* [ASSIGNMENT]:
Write out exactly, excluding pictures, the lines from the one containing "Task: Open the ATO Ambiente CL1 banner" through the end of the data, both included.

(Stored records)
[Start of Attachment]

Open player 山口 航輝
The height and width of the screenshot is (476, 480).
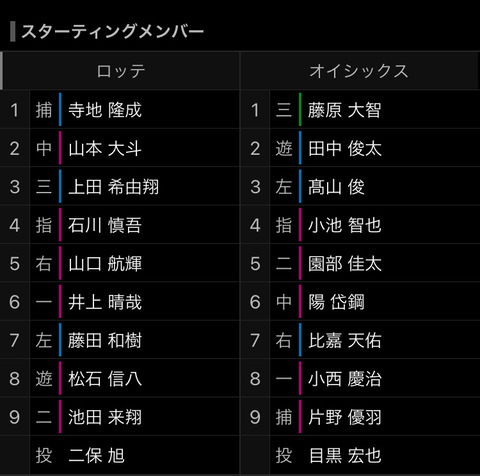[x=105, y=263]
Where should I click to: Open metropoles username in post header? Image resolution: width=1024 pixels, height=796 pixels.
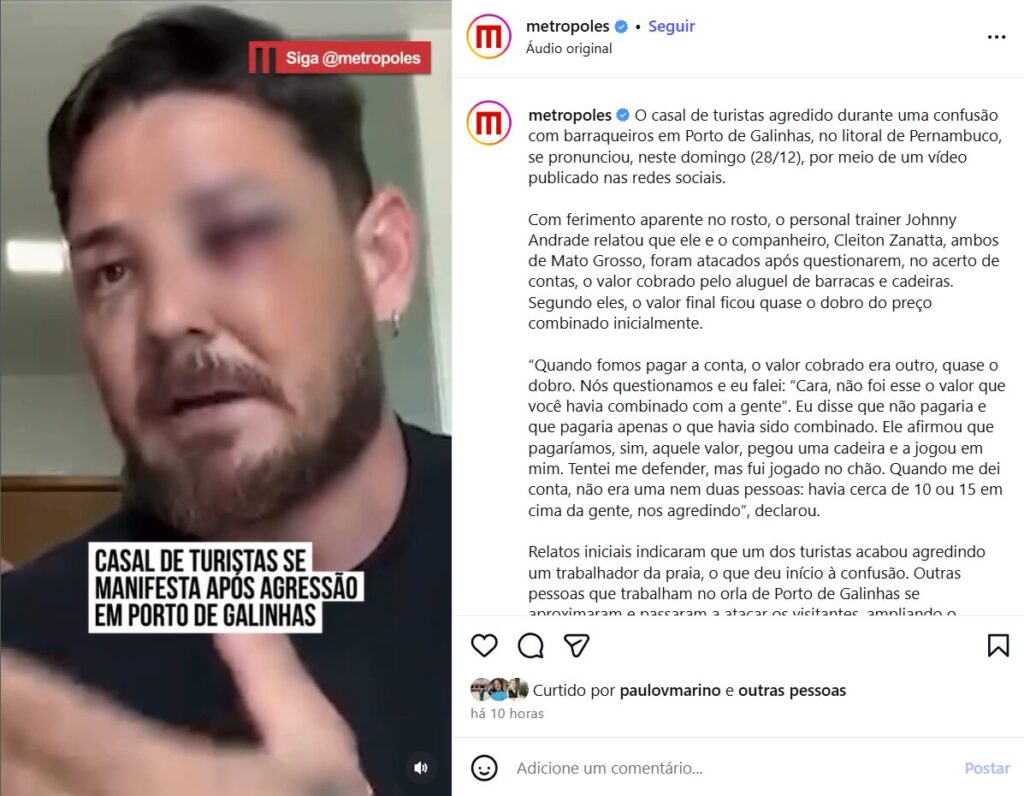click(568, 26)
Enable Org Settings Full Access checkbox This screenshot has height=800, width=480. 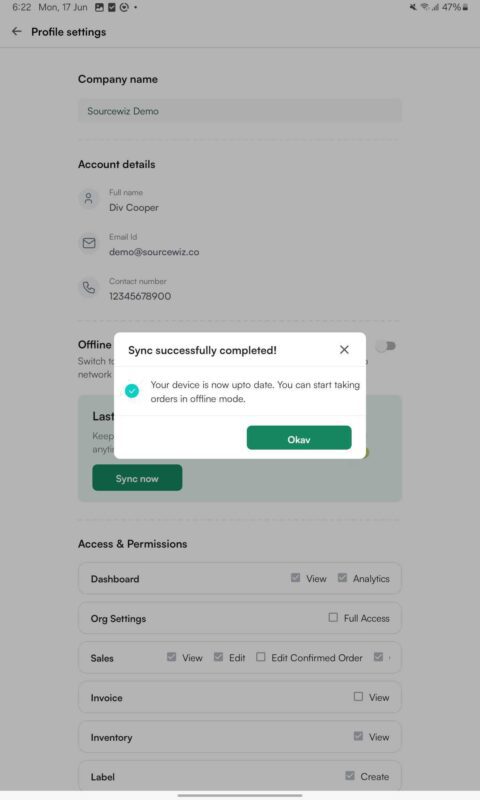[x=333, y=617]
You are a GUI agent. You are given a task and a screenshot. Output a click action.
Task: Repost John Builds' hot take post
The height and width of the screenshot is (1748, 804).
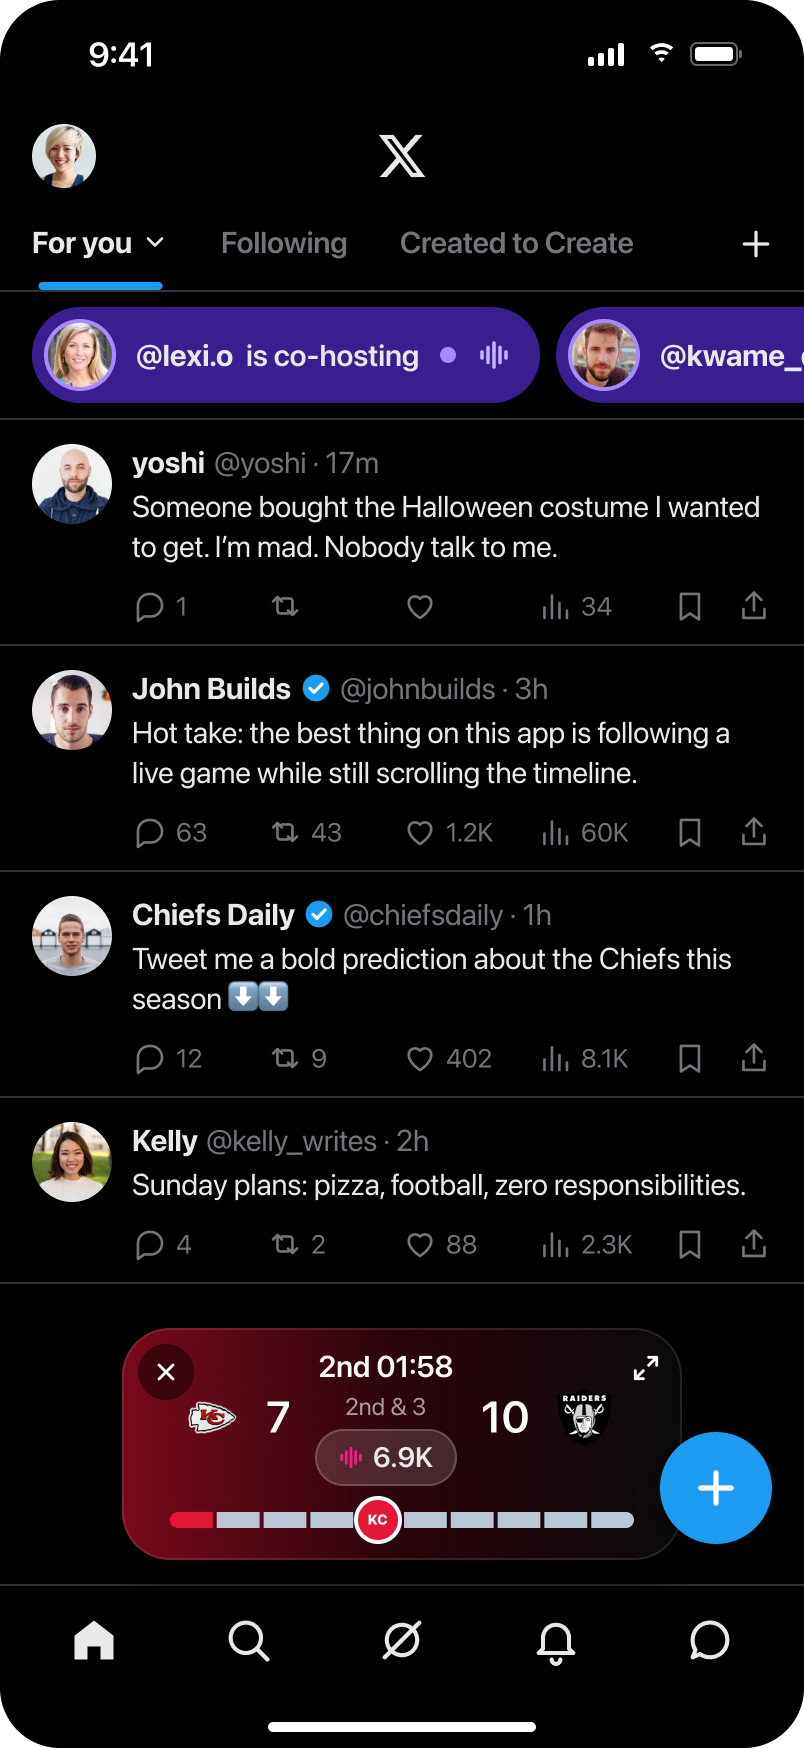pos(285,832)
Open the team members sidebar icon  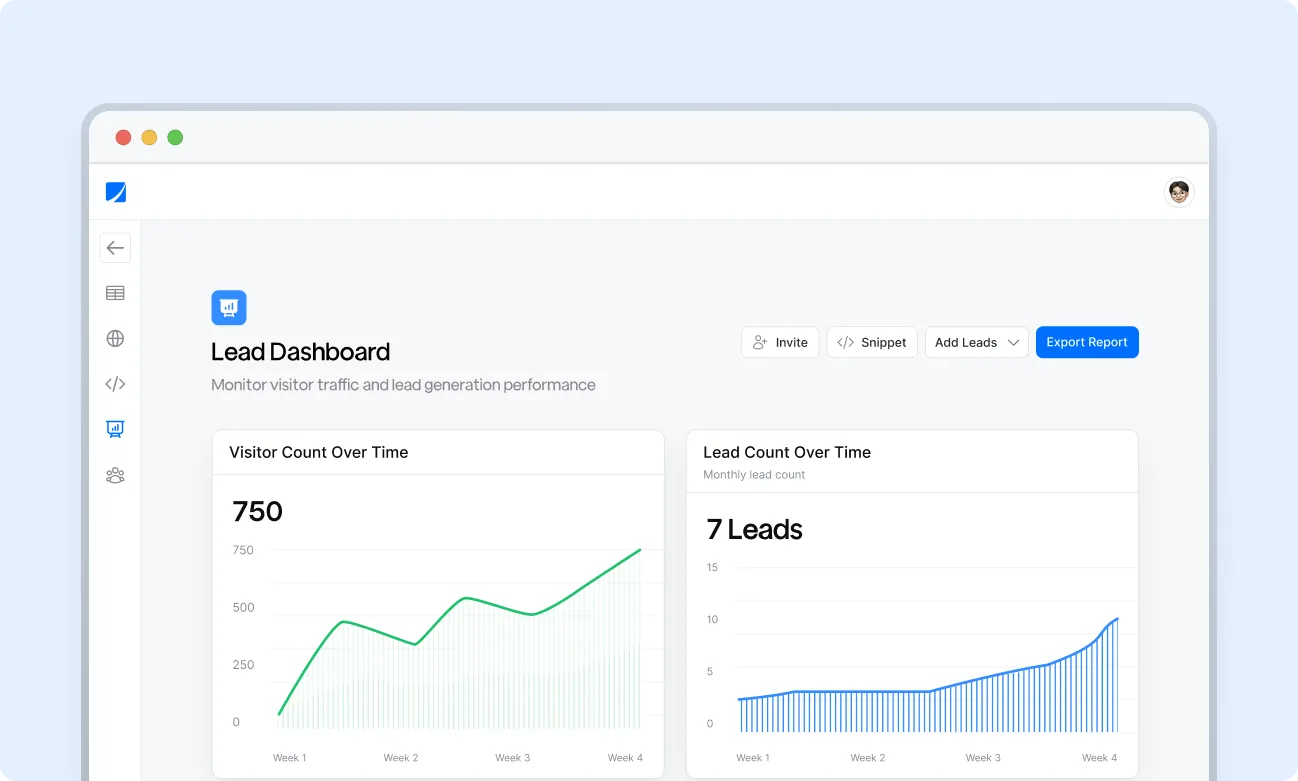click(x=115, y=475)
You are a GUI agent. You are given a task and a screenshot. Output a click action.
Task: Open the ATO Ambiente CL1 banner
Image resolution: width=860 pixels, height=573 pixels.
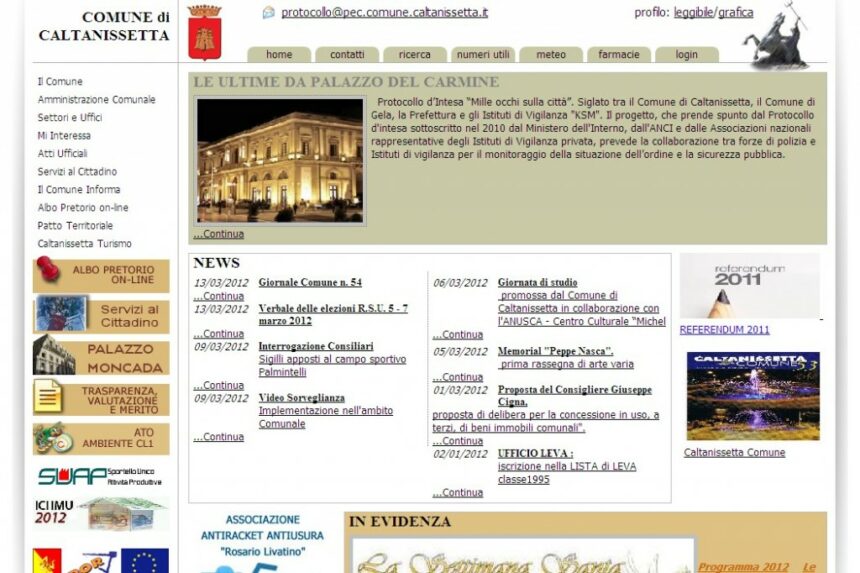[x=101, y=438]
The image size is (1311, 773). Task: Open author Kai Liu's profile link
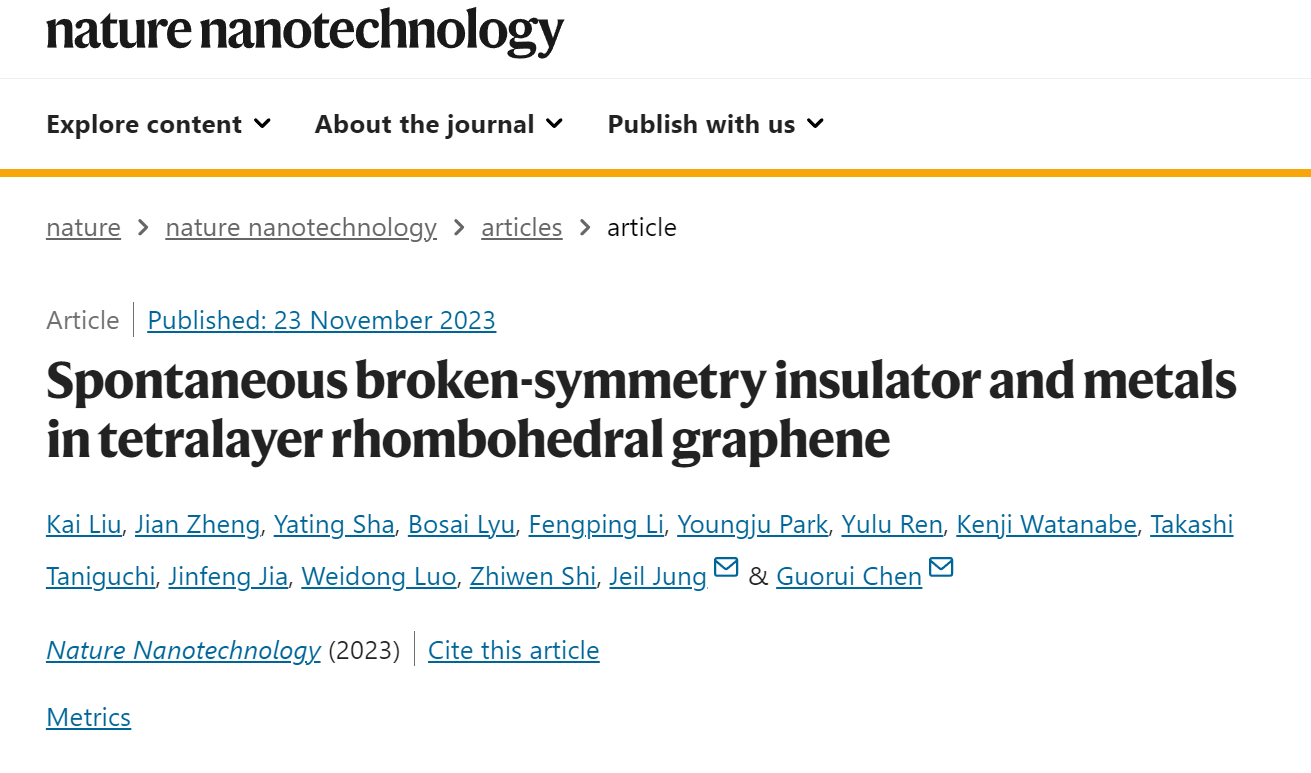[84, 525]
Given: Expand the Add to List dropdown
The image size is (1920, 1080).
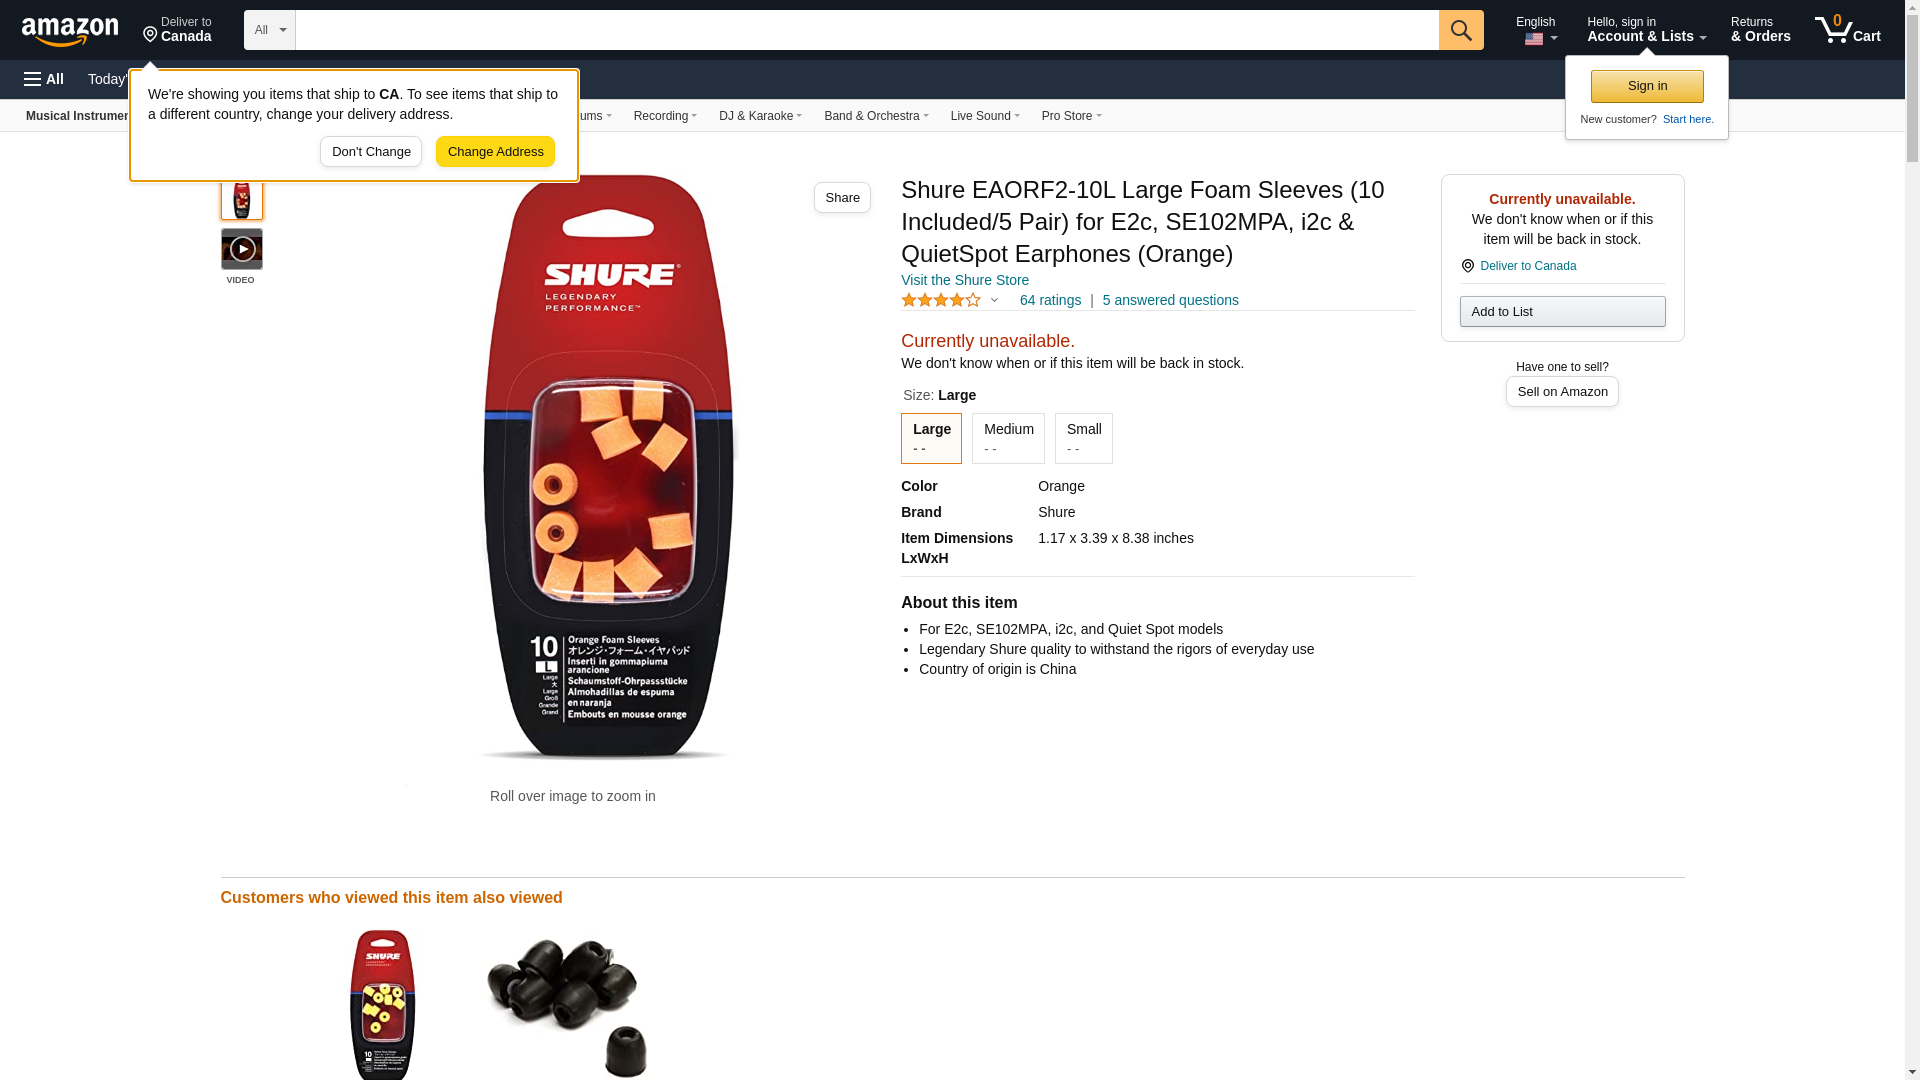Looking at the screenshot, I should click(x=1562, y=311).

[End of Attachment]

* [REPLY TO THE TASK]:
Task: Open the ATO Ambiente CL1 banner
Image resolution: width=860 pixels, height=573 pixels.
[x=101, y=438]
The image size is (1311, 773). Task: Open author Kai Liu's profile link
[84, 525]
Given: Expand the Add to List dropdown
The image size is (1920, 1080).
Looking at the screenshot, I should click(x=1562, y=311).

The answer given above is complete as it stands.